Gregory Dale Campbell (born 10 March 1964) is a former Australian cricketer who played in four Test matches and 12 One Day Internationals in 1989 and 1990. Campbell was a right arm fast bowler, and batted as a right-handed tail ender. He is the uncle of former Australian captain Ricky Ponting. Campbell's sister, Lorraine, is married to Graeme Ponting, and Ricky Ponting is their first child.

Campbell made his debut in the Sheffield Shield for Tasmania in the 1986–87 season, playing just one match for the season, before missing all of the matches in the following season. However, in the 1988–89 season, Campbell gained attention when he took 36 wickets for the season, giving him selection on the 1989 Ashes tour against England. Due to injuries hitting other bowlers, Campbell made his Test debut in the First Test at Headingley in place of Carl Rackemann. However, he was dropped from the Test team for the remainder of the tour due to his lack of performance in that Test, taking 1/124. He took 30 wickets in the tour games at an average of 27.

On his return to Australia, he had another good domestic season in 1989–90, taking 35 wickets, and earning him sporadic Test appearances, playing a Test each against Sri Lanka, Pakistan and New Zealand. He claimed 12 Test wickets in those matches at an average of 31.58. He achieved his best match figures with 5/143 against Sri Lanka at Bellerive Oval, his home ground, as well as an innings best of 3/79 against Pakistan at the Adelaide Oval. He had little batting ability, as evidenced by his average.

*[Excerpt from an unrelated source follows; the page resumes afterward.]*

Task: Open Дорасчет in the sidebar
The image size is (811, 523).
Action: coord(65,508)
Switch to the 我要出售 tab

Campbell was also selected to the ODI team in the 1989/90 season, making his debut against Sri Lanka at the Melbourne Cricket Ground
in the first match of the triangular ODI tournament. After taking 0/36 on debut, he was expensive in the following match at the WACA Ground, conceding 54 runs, and was dropped. He was recalled for the final two matches against Sri Lanka and Pakistan respectively, taking much better figures of 3/31 and 2/46 at the Adelaide Oval and Sydney Cricket Ground to ensure selection for the finals series. He performed well again in the finals, with 3/39 and 1/21 to help Australia win the series 2–0. This established him in the ODI team, playing in all group matches in the following triangular tournament in New Zealand. He took his career best of 3/17 against New Zealand at Jade Stadium, Christchurch, before another haul of 3/37 in the final at Eden Park, Auckland helped Australia to another victory.

However knee and wrist injuries hindered him in the next two seasons, and then a serious back injury led to Tasmania releasing him. He moved to Queensland in 1992–93 but was unable to secure a place in their side. He is currently the chief executive officer of Cricket PNG, based in Port Moresby, Papua New Guinea.